How is the Agent Reality Index calculated?

Each tool is scored 0–100 within its category from six weighted signals: market demand (search and AI-search volume, weighted most heavily), developer adoption, real usage, momentum, production-readiness, and community. Weightings vary by category, and the index is refreshed monthly.

Why doesn't the index rank by GitHub stars?

Stars measure who bookmarked a repository, often years ago — not who is using a tool today. A tool with 180,000 stars but almost no current search demand will rank below a smaller tool people are actually adopting, because the index leads with real-world demand.

How does the index handle tools with ambiguous names like Goose or Tabby?

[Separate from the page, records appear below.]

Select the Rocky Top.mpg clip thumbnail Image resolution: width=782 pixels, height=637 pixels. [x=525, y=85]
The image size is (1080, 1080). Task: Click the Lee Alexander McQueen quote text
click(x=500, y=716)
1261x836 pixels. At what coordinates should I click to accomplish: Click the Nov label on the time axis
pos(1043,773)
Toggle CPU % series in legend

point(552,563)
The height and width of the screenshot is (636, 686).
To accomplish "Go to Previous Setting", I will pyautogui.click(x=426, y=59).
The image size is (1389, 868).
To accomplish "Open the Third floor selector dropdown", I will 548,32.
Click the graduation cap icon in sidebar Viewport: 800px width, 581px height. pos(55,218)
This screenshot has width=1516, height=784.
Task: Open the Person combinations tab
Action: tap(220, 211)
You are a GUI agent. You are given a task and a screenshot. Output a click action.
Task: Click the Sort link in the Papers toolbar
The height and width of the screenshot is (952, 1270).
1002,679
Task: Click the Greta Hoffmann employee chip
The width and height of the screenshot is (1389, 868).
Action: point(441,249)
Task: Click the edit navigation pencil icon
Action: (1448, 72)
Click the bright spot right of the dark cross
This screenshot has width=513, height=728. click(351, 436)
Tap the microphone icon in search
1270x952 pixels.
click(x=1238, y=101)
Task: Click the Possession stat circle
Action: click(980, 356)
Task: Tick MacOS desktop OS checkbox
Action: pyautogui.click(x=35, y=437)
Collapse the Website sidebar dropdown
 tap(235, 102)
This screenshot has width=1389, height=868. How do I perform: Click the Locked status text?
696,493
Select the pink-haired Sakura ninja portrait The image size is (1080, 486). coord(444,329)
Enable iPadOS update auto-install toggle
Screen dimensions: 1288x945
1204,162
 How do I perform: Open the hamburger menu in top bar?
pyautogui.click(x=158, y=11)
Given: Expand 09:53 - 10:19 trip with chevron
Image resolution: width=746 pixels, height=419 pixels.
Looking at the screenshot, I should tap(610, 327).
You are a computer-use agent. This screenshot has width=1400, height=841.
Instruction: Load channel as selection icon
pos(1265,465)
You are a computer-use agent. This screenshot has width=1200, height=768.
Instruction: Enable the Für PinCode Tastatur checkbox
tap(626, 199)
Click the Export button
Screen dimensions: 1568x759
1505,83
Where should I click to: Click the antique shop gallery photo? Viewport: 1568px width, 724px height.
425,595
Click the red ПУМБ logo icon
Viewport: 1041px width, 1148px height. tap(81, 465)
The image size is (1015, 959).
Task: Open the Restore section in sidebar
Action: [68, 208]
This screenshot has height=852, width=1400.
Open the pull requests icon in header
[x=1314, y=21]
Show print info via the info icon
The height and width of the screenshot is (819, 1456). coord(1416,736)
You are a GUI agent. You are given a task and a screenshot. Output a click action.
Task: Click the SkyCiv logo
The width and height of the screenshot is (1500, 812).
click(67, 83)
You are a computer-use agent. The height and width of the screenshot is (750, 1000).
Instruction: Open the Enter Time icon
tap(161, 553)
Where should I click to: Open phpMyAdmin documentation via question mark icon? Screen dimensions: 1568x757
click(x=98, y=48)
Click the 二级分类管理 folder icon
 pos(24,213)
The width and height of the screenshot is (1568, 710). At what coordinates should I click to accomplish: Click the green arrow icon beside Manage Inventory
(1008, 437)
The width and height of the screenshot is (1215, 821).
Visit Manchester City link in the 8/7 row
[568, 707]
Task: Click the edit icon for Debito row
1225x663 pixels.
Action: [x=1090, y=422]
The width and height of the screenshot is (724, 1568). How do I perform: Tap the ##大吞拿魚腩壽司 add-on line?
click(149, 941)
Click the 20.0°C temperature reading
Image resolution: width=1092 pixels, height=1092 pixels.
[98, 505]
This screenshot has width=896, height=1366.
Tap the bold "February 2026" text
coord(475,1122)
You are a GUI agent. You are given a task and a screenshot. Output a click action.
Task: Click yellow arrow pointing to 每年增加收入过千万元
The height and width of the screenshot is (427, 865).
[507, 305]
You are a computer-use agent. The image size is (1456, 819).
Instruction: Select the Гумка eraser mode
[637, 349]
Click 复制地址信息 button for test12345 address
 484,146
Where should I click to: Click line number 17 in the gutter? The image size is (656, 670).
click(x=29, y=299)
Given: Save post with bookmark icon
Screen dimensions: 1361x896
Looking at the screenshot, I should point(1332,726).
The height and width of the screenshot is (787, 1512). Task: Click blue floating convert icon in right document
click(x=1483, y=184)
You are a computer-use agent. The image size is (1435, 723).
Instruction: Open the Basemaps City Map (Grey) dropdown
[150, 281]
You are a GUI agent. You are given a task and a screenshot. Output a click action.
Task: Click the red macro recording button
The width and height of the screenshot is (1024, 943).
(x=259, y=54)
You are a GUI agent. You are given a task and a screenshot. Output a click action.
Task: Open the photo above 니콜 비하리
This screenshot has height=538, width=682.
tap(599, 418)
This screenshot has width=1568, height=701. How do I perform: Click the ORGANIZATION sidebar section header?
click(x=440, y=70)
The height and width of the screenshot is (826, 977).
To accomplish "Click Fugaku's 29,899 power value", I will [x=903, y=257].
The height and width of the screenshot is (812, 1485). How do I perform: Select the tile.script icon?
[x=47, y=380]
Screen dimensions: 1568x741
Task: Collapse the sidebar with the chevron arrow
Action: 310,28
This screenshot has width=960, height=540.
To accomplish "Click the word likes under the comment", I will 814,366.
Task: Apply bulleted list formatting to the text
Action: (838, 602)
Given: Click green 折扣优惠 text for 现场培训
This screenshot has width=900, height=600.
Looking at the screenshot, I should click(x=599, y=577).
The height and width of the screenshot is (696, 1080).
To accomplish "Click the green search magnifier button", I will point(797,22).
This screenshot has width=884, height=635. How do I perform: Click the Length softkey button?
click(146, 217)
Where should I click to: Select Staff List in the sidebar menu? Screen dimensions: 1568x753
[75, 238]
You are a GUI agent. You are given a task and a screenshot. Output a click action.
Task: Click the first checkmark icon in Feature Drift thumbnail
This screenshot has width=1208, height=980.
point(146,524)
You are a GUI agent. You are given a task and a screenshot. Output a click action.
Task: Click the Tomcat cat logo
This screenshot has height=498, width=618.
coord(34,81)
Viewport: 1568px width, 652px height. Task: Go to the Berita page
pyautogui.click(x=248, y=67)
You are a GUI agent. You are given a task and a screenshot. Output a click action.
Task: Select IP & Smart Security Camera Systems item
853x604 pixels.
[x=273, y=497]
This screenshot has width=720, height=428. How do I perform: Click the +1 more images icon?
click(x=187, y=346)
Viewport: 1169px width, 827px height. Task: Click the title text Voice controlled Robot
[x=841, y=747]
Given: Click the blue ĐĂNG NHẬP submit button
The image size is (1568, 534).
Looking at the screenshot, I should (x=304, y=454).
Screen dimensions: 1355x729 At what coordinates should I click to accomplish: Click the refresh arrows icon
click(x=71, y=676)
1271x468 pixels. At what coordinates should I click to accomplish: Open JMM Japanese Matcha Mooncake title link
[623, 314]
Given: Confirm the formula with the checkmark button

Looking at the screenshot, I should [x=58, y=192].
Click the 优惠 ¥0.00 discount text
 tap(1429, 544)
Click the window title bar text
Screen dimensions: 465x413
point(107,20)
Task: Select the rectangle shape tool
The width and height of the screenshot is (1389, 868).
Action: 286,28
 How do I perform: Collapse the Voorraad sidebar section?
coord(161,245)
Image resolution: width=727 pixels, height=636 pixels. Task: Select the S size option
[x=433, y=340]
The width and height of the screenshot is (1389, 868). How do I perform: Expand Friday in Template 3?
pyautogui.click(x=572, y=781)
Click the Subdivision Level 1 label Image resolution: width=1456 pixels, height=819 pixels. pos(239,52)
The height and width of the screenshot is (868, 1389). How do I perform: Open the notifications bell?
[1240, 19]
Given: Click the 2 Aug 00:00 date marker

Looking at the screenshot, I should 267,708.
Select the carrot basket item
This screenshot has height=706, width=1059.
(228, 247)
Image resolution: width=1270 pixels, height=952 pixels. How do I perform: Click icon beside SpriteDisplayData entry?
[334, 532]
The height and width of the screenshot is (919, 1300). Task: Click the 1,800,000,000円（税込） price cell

When a tool is named after a common word, brand search volume is mostly noise (we measured it at over 99% noise for some names). For those tools the index switches signals and measures traffic to the product's own website instead, and flags the demand confidence so you can see how each number was derived.

How often is the Agent Reality Index updated?

It is rebuilt monthly from fresh demand, adoption, and usage data, so rankings move over time. The current edition was last updated 15 June 2026.

Does a high index score mean a tool is the right choice for me?

No. A high score means real momentum and a real community; it settles none of the readiness questions and does not mean a tool fits your system. The framework is the most replaceable layer — whichever you pick still needs its own identity, scoped credentials, evaluation, and governance.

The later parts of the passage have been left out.